→ WORK TASK
Return, exactly, the line that contains "Image resolution: width=850" together with all lines after it to the end of the entries, and no further lines.
Content starts
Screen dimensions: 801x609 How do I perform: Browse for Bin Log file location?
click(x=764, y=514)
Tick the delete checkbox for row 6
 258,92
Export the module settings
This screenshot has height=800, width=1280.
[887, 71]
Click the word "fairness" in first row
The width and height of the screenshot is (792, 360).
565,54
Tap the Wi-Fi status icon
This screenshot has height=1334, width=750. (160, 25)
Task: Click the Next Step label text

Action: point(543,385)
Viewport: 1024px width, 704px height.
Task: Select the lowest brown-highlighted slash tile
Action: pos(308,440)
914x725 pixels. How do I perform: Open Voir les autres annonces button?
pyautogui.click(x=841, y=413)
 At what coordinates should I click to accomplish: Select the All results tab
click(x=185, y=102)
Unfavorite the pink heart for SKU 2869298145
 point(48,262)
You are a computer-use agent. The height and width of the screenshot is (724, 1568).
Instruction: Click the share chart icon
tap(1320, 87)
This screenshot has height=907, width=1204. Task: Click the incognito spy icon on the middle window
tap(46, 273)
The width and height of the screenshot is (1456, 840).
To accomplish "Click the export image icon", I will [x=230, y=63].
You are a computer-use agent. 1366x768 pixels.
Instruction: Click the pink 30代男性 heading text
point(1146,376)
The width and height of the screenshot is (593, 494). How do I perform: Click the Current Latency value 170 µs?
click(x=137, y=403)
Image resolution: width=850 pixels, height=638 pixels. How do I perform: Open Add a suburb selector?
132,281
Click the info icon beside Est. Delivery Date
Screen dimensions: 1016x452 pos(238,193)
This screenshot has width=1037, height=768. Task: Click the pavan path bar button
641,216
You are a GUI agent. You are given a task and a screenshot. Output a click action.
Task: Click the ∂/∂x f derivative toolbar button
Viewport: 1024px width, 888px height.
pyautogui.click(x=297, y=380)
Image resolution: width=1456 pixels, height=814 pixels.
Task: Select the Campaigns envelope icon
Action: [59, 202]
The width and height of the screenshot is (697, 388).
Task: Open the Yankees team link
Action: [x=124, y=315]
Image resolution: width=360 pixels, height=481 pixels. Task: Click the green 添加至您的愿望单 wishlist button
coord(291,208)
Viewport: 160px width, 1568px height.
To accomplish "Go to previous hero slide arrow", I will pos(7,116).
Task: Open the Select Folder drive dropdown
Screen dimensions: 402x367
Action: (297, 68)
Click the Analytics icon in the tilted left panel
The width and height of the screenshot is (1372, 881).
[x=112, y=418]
Content ends
→ EXPECTED ANSWER
Image resolution: width=850 pixels, height=638 pixels. How do I perform: Open Add a suburb selector?
132,281
Click the info icon beside Est. Delivery Date
Screen dimensions: 1016x452 pos(238,193)
This screenshot has width=1037, height=768. Task: Click the pavan path bar button
641,216
You are a GUI agent. You are given a task and a screenshot. Output a click action.
Task: Click the ∂/∂x f derivative toolbar button
Viewport: 1024px width, 888px height.
pyautogui.click(x=297, y=380)
Image resolution: width=1456 pixels, height=814 pixels.
Task: Select the Campaigns envelope icon
Action: [59, 202]
The width and height of the screenshot is (697, 388).
Task: Open the Yankees team link
Action: [x=124, y=315]
Image resolution: width=360 pixels, height=481 pixels. Task: Click the green 添加至您的愿望单 wishlist button
coord(291,208)
Viewport: 160px width, 1568px height.
To accomplish "Go to previous hero slide arrow", I will pos(7,116).
Task: Open the Select Folder drive dropdown
Screen dimensions: 402x367
Action: (297, 68)
Click the Analytics icon in the tilted left panel
The width and height of the screenshot is (1372, 881).
[x=112, y=418]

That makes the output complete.